The Wnt/β-catenin signalling pathway is an important mechanism of study for researchers of human diseases as it plays a role in oncology when overactivated, however, reduced signalling of this pathway also results in abnormal bone development and neurodegenerative illnesses. Depending on the indication of use, development of inhibitors or activators of the Wnt/β-catenin signalling pathway is an important area of focus.
Normally, regulation of the Wnt/β-catenin signalling pathway occurs by a large protein assembly called the β-catenin destruction complex that maintains low concentrations of β-catenin in the cytoplasm, and consequently in the nucleus. The β-catenin destruction complex is comprised of glycogen synthase kinase 3 (GSK3α/ GSK3β), casein kinase Iα (CKIα), Axin1/Axin2 scaffolding, and adenomatous polyposis coli (APC) – a tumor suppressor protein. Recruitment of β-catenin to the destruction complex leads to the phosphorylation of β-catenin N-terminus residues by CKIα and GSK3, following which ubiquitination and degradation events occur. Sequestering β-catenin at several N-terminal serine and threonine residues to the β-catenin destruction complex are Axin and APC. Similarly, it is believed these constituents of the β-catenin destruction complex regulate β-catenin efflux from the nucleus. The low concentration of β-catenin in the cell restricts β-catenin to the essential role of cadherin-mediated cell adhesion. An additional mechanism controlling the expression of Wnt signalling in the cell involves the inhibition of Wnt specific gene transcription by the T-cell factor (TCF) family of proteins.
Activation of the Wnt/β-catenin signalling pathway is signified by the formation of a “Wnt signalosome” – a large protein complex that develops following the recognition of Wnt protein on the cell surface by a set of proteins called the seven-pass transmembrane Frizzled (Fz) family and its co-receptor, low density lipoprotein receptor related protein (LRP5/LRP6).ii The Wnt signalosome inhibits the activity of the β-catenin destruction complex by recruiting several components of the destruction complex to the membrane. As a consequence, the buildup of β-catenin’s unphosphorylated form results in the cytoplasm and subsequently in the nucleus. It is in the nucleus where rising concentrations of β-catenin combine with TCF proteins to transform this protein from an inhibitory protein to an activator of Wnt-signalling pathway by encouraging the transcription of the Wnt-responsive gene.
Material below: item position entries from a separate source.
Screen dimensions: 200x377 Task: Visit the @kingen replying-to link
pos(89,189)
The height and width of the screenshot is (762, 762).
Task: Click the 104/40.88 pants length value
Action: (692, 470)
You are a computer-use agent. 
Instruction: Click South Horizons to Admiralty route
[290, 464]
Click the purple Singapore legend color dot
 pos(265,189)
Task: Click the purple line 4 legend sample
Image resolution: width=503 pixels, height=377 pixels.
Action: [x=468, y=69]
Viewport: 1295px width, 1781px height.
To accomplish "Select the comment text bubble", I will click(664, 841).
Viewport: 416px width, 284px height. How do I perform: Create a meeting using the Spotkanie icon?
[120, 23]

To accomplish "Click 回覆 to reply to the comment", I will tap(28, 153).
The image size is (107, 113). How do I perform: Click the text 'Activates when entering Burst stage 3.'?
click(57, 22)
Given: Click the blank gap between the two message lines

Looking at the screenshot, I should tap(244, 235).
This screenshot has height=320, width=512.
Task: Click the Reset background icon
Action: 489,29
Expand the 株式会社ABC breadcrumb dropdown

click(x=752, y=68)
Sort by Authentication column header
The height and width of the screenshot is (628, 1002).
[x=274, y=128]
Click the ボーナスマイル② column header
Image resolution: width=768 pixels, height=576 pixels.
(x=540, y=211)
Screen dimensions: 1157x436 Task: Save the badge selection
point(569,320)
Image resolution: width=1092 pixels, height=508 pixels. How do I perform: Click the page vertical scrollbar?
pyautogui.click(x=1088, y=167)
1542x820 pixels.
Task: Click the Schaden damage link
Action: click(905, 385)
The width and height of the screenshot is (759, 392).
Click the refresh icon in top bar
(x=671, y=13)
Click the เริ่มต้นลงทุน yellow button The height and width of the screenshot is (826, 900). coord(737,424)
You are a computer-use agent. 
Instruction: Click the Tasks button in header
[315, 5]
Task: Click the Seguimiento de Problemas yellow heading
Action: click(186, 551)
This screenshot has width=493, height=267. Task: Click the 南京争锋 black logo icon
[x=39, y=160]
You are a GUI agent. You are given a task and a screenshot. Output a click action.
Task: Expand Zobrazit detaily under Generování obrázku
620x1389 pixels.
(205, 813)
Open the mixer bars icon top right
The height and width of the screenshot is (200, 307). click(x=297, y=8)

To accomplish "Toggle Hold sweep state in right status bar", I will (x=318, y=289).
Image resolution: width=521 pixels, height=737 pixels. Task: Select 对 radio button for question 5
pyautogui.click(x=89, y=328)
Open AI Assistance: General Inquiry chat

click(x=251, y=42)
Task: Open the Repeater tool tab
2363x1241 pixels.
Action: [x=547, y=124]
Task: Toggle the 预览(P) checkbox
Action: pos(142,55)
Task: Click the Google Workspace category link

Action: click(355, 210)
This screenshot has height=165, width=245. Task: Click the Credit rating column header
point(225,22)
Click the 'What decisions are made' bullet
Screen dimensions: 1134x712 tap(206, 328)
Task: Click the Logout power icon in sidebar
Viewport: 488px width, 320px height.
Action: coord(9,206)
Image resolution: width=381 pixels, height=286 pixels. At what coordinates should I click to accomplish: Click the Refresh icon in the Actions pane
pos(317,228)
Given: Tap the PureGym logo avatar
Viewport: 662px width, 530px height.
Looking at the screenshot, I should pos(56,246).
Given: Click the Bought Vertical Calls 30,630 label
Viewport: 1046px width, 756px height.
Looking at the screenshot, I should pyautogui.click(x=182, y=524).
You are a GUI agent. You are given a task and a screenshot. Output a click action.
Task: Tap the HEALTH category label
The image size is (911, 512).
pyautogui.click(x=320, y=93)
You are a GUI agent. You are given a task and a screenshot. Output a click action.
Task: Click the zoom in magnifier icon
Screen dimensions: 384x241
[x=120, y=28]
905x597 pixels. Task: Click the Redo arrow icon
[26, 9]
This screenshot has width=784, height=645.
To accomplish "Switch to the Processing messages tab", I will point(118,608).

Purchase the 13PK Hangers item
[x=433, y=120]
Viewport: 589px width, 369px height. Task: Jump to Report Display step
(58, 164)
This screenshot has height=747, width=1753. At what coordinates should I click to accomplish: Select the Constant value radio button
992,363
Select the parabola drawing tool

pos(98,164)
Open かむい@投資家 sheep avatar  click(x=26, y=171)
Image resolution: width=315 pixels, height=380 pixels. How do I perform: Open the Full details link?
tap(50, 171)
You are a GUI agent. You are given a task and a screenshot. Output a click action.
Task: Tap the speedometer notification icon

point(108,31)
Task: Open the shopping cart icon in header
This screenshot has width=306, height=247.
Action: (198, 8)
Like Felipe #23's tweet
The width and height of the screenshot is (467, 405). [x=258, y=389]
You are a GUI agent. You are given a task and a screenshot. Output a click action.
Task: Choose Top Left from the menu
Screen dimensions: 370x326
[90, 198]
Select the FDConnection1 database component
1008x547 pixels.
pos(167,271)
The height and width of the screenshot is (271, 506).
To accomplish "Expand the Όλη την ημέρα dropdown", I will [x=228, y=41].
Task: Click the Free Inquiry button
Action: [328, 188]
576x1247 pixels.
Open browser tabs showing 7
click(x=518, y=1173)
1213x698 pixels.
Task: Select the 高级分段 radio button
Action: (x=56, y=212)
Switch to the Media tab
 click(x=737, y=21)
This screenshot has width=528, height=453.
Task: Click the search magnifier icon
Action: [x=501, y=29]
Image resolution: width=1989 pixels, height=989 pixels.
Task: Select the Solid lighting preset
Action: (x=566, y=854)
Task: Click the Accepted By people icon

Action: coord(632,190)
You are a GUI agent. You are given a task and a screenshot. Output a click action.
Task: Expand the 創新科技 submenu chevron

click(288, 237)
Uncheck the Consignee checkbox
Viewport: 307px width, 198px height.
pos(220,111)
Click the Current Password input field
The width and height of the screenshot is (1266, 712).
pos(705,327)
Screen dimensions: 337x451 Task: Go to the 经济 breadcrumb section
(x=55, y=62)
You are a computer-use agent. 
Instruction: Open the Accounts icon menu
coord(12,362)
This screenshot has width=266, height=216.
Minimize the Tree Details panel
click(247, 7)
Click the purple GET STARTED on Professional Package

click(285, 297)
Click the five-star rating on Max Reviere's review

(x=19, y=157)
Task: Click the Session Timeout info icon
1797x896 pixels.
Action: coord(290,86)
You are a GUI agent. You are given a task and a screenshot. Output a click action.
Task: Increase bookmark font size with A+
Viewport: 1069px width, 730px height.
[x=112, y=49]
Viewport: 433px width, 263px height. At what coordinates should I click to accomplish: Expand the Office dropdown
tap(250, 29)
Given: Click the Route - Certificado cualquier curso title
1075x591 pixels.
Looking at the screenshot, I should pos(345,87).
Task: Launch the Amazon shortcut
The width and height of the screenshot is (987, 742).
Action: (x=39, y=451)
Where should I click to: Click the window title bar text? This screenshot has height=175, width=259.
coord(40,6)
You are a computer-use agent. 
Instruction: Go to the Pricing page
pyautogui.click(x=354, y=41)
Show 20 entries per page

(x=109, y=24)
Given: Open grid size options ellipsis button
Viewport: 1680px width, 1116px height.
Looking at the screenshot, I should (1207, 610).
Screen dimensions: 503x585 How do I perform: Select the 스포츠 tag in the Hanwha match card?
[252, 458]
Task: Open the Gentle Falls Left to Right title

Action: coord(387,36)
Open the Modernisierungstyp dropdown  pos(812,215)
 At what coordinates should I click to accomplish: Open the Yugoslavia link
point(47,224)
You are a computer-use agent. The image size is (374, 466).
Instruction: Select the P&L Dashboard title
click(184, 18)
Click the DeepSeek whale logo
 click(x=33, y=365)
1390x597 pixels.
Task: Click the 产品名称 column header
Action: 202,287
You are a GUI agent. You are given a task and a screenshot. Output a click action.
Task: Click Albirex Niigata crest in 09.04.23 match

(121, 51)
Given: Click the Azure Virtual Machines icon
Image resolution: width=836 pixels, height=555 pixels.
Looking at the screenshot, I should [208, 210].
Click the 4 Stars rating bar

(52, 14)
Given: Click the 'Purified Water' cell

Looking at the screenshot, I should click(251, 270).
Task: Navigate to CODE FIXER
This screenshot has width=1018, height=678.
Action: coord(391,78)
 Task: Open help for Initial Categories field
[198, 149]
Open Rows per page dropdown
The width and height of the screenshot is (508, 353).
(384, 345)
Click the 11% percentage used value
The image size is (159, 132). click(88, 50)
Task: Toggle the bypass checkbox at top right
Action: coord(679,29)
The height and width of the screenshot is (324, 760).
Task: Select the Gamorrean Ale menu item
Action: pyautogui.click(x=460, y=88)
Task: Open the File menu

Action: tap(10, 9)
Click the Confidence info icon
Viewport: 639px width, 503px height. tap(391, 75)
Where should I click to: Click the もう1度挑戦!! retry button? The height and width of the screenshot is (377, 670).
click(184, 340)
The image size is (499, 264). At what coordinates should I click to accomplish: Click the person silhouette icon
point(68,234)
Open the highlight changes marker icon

Among cancer research, Wnt/β-catenin signalling is an area of focus since loss-of-function mutations in the APC gene results in β-catenin stabilization. Deletions within a chromosomal region containing the APC gene is understood to be associated with a hereditary disease known as familial adenomatous polyposis that yield intestinal polyps in large numbers that ultimately gives rise to tumors. Alternatively, mutations that promote gain-of-function of the APC gene inhibit the β-catenin destruction complex from limiting β-catenin concentrations in the cell. Additionally, some cancers have been correlated to a loss of Axin1 or Axin2 function. Overexpression of the Wnt/ β-catenin signalling pathway results in the constitutive activation of c-myc, and is most commonly linked to colorectal cancer.
Since the Wnt/β-catenin signalling pathway plays a critical role in cancer, clinical research has yielded several new targets that may positively influence Wnt/β-catenin signalling where its absence is related to disease. Potential new drug targets include two lipid kinases that were found with the accumulation of β-catenin among HEK293T cells transfected with short inhibitory RNAs (siRNAs) targeting human kinases, these include: (1) phosphatidylinositol 4-kinase type IIα (PI4KIIα), and (2) phosphatidylinositol-4-phosphate 5-kinase type Iβ (PIP5Kiβ). Additionally, three human homologs of Drosophila PAR-1 can also provide useful drug targets as these elements activate Wnt/β-catenin signalling pathway as well.
There are many enzymes involved in the Wnt/β-catenin signalling pathway and knowing whether activation or repression is best suited will determine the molecular strategy to explore for therapeutic benefit.
 Verkaar, F. and Zaman, G.J.R. New avenues to target Wnt/β-catenin signaling. Drug Discovery Today. 2011;16: 35-41.
 Archbold, HC, Yang, YX, and Cadigan, KM. Review: How do they do Wnt they do?: regulation of transcription by the Wnt/β-catenin pathway. Acta. Physiol. 2012;204: 74-109.